In melanoma the development of resistance to BRAF inhibitors limits clinical responses. Thus the search for novel single agent and combination therapies as well as sequencing strategies that overcome or delay the emergence of resistance is needed. The p16-CDK4- cyclinD-RB1 pathway (CDK4 pathway) is deregulated in approximately 90% of melanomas and most melanoma cell lines are sensitive to palbociclib a specific CDK4/6 inhibitor. We hypothesized that dual targeting the MAPK/ERK and CDK4 pathways would lead to robust inhibition of the CDK4/Cyclin D complex and consequently induce greater tumor regression than single agent treatment. Proliferation and colony formation assays demonstrated that sequential and intermittent treatment with PLX4720 and palbociclib was not as effective as continuous combinational dosing. Only the combination of PLX4720 and palbociclib overcame the development of resistance leading to sustained inhibition of proliferation, cell death and induction of senescence. In A375 and HT144 human tumor xenograft models, palbociclib and PLX4720 initially induced tumor regression and tumor stasis, respectively, however resistance eventually developed to both agents. In contrast, the combination treatment induced rapid and sustained tumor regression.
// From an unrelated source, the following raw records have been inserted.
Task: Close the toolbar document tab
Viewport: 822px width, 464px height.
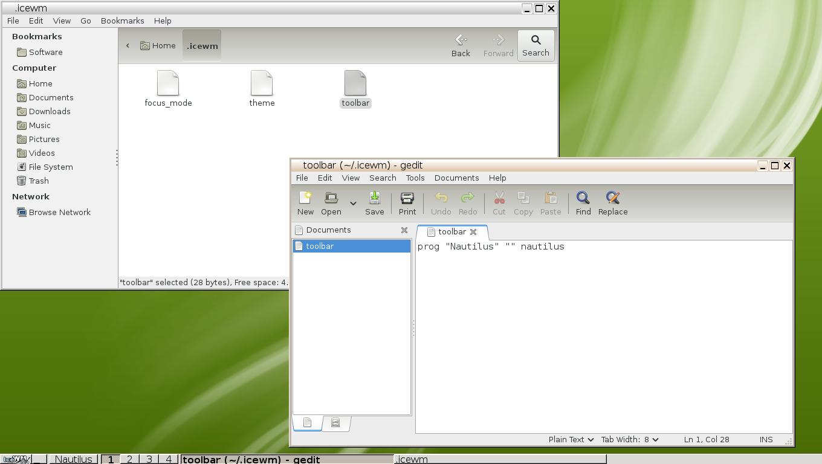Action: tap(474, 231)
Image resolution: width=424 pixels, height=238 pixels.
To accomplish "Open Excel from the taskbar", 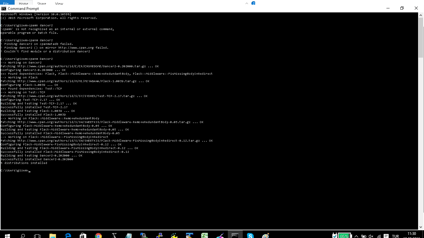I will [x=205, y=236].
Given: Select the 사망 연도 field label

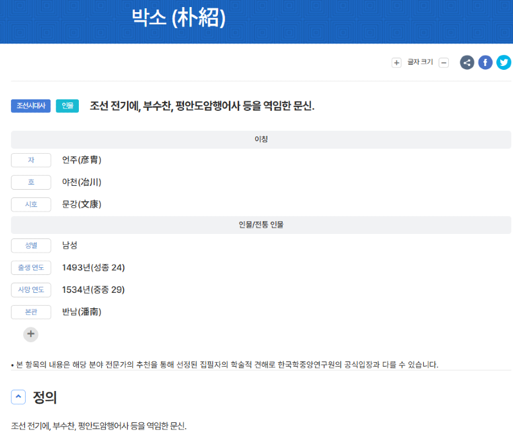Looking at the screenshot, I should tap(31, 290).
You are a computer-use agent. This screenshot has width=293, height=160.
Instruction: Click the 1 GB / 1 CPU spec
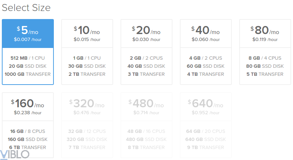[87, 58]

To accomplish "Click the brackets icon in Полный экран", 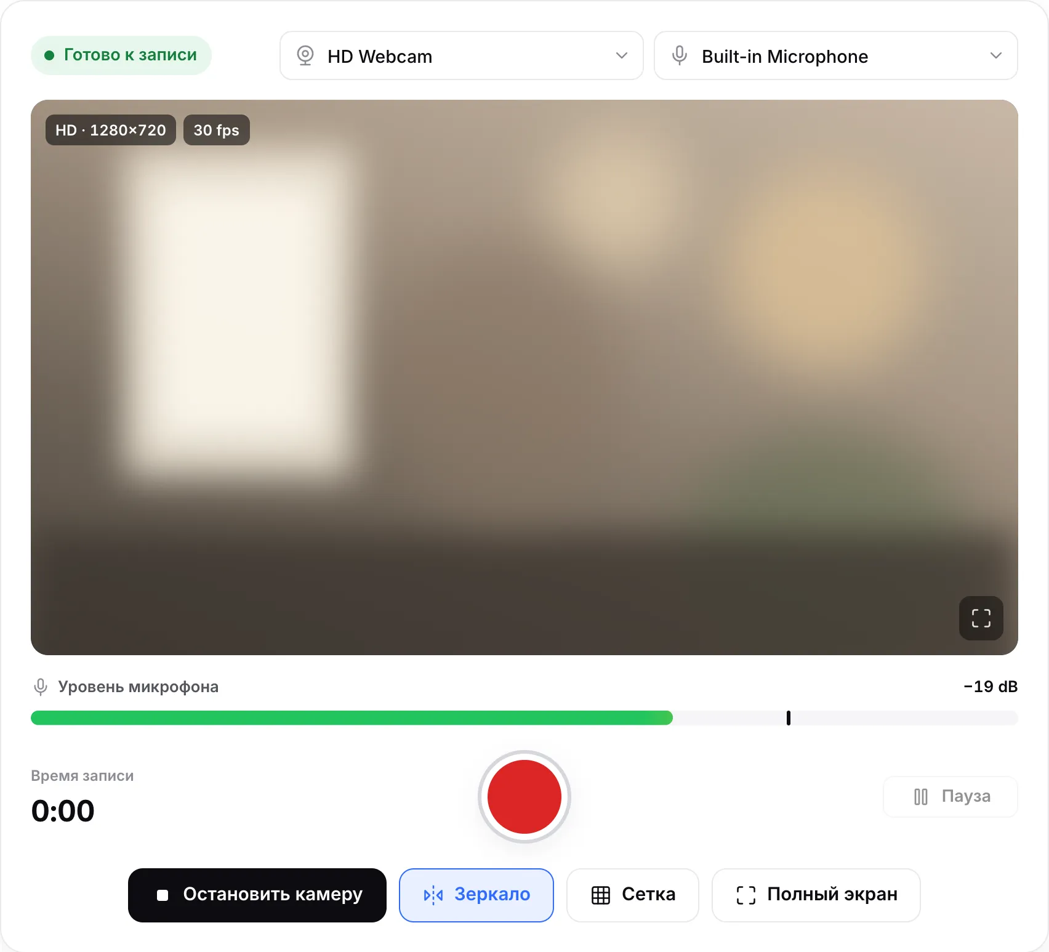I will (746, 895).
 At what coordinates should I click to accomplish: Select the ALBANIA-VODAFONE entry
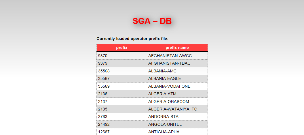pos(177,86)
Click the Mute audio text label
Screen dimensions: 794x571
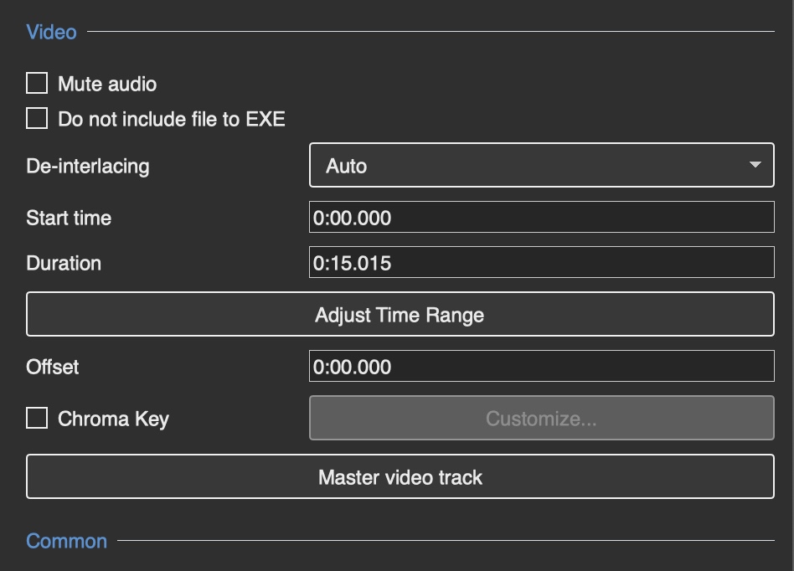click(107, 84)
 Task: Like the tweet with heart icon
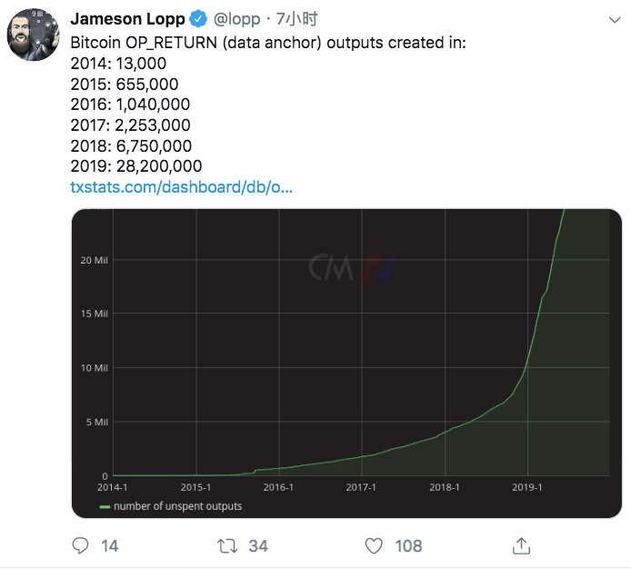[x=374, y=546]
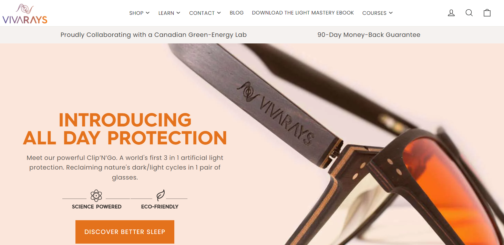This screenshot has width=504, height=245.
Task: Click the Clip'N'Go description paragraph
Action: coord(125,167)
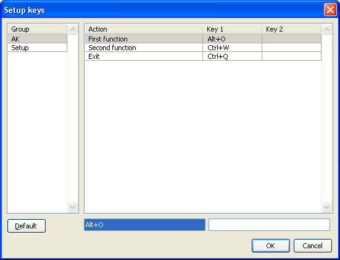Click the Key 1 column header
The image size is (340, 260).
click(233, 29)
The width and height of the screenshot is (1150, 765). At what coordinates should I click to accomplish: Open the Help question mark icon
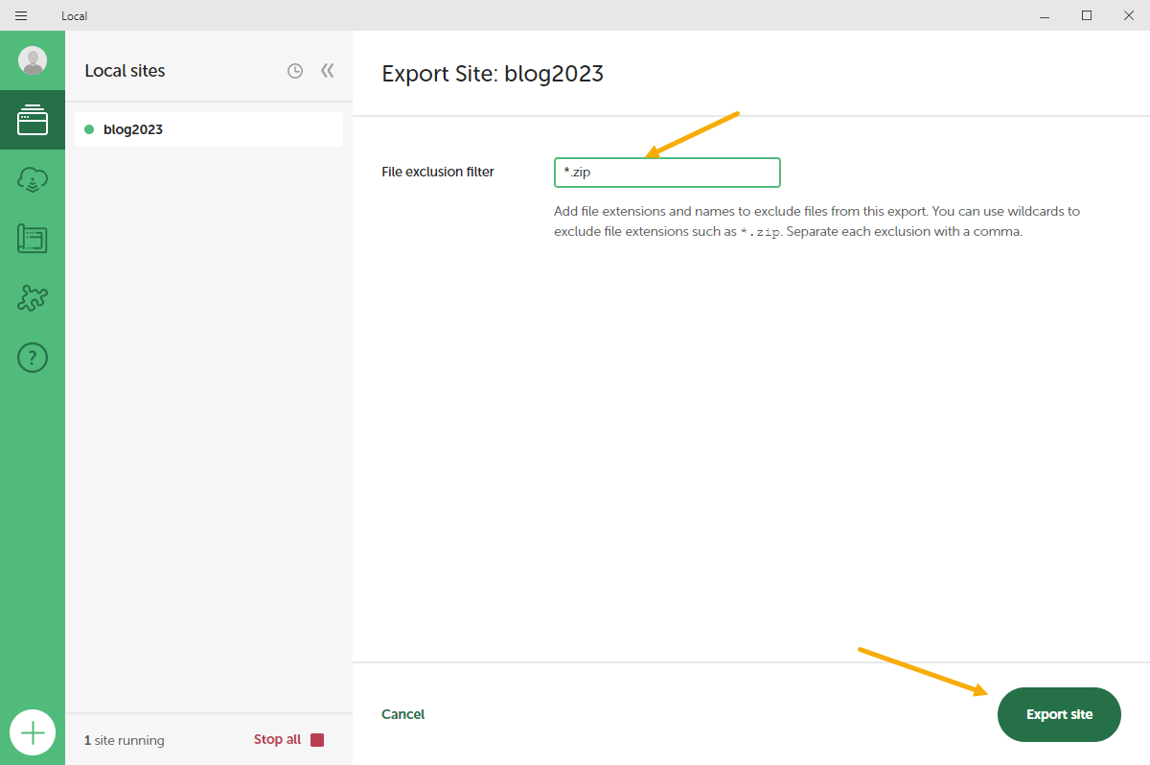tap(33, 358)
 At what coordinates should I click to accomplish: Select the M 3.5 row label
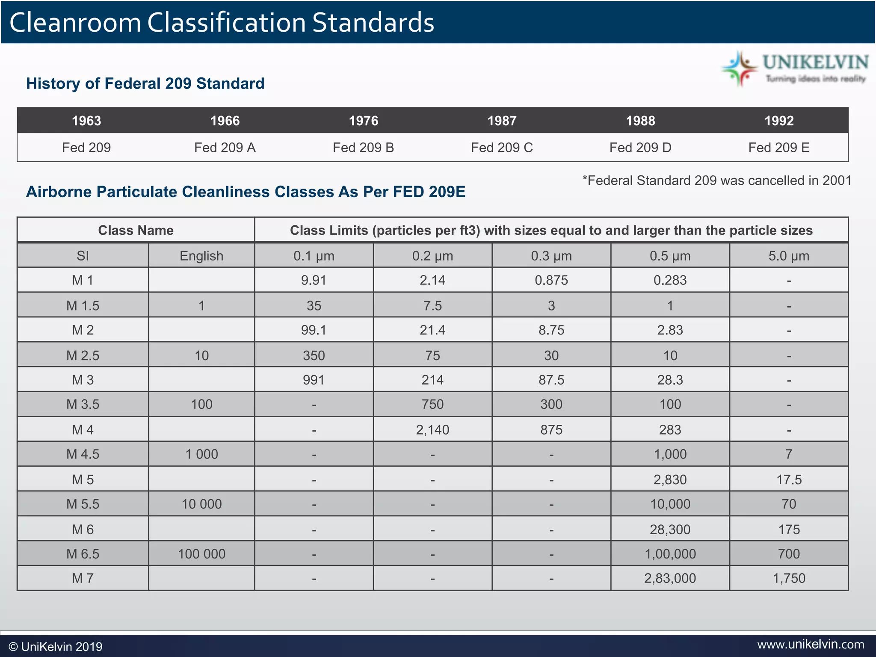[x=83, y=404]
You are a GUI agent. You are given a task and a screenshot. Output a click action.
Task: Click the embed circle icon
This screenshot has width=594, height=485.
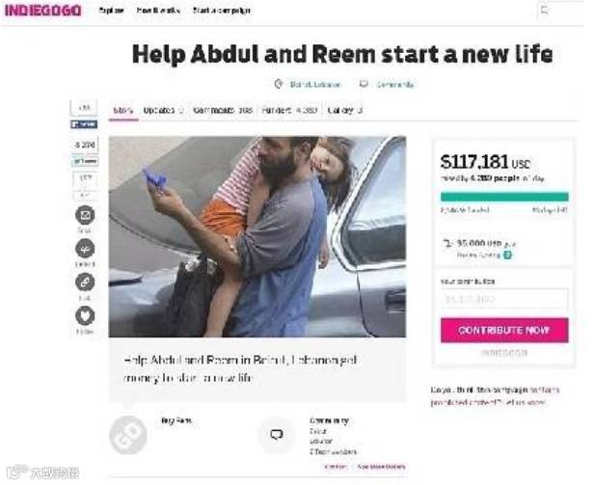[85, 249]
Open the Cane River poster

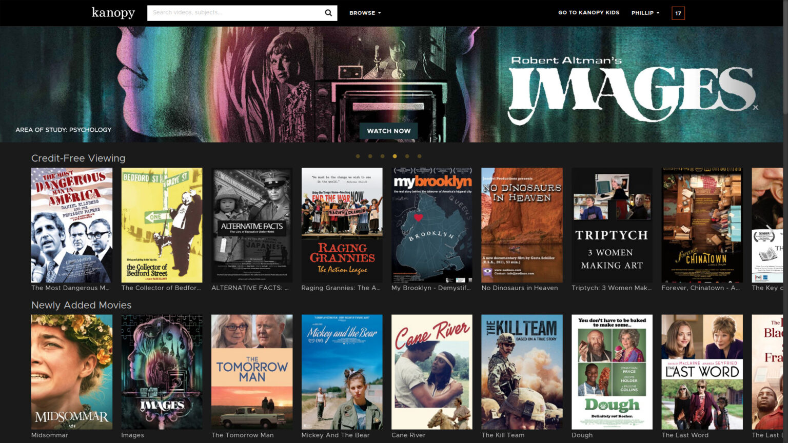point(431,372)
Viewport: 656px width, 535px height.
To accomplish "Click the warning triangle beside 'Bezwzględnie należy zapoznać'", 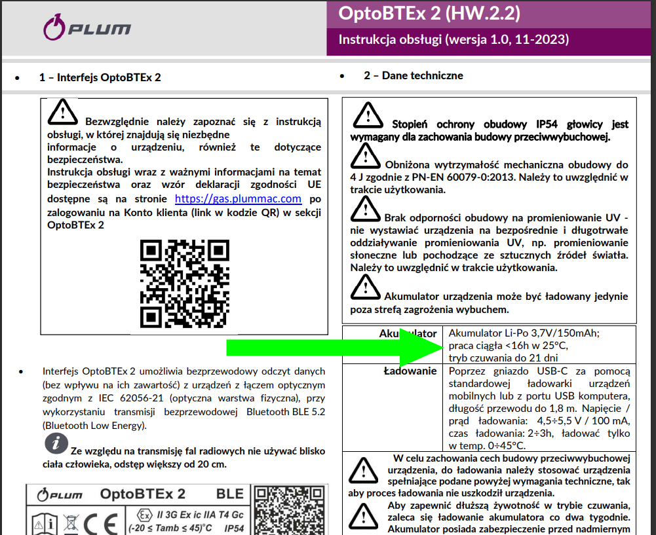I will tap(62, 114).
Biomarker studies indicate resistance to single agent PLX4720 was due to reactivation MAPK/ERK pathway and resistance to palbociclib to partial restoration of phosphorylated RB1. Tumor regression in the combination treatment was associated with the infiltration of leukocytes including activated natural killer cells indicating that these cells were involved in tumor clearance. These data demonstrate that dual targeting CDK4/6 and mutant BRAF evades resistance to single agents and leads to sustained tumor regression

Citation Format: Karen E. Sheppard, Carleen Cullinane, Claire Martin, Laura Kirby, Nicole Haynes, Kelly Waldeck, Richard Young, Todd VanArsdale, Grant McArthur. Sustained melanoma regression is achieved with continuous palbociclib and PLX4720 treatment but not with intermittent or sequential dosing. [abstract]. In: Proceedings of the 107th Annual Meeting of the American Association for Cancer Research; 2016 Apr 16-20; New Orleans, LA. Philadelphia (PA): AACR; Cancer Res 2016;76(14 Suppl):Abstract nr 2826.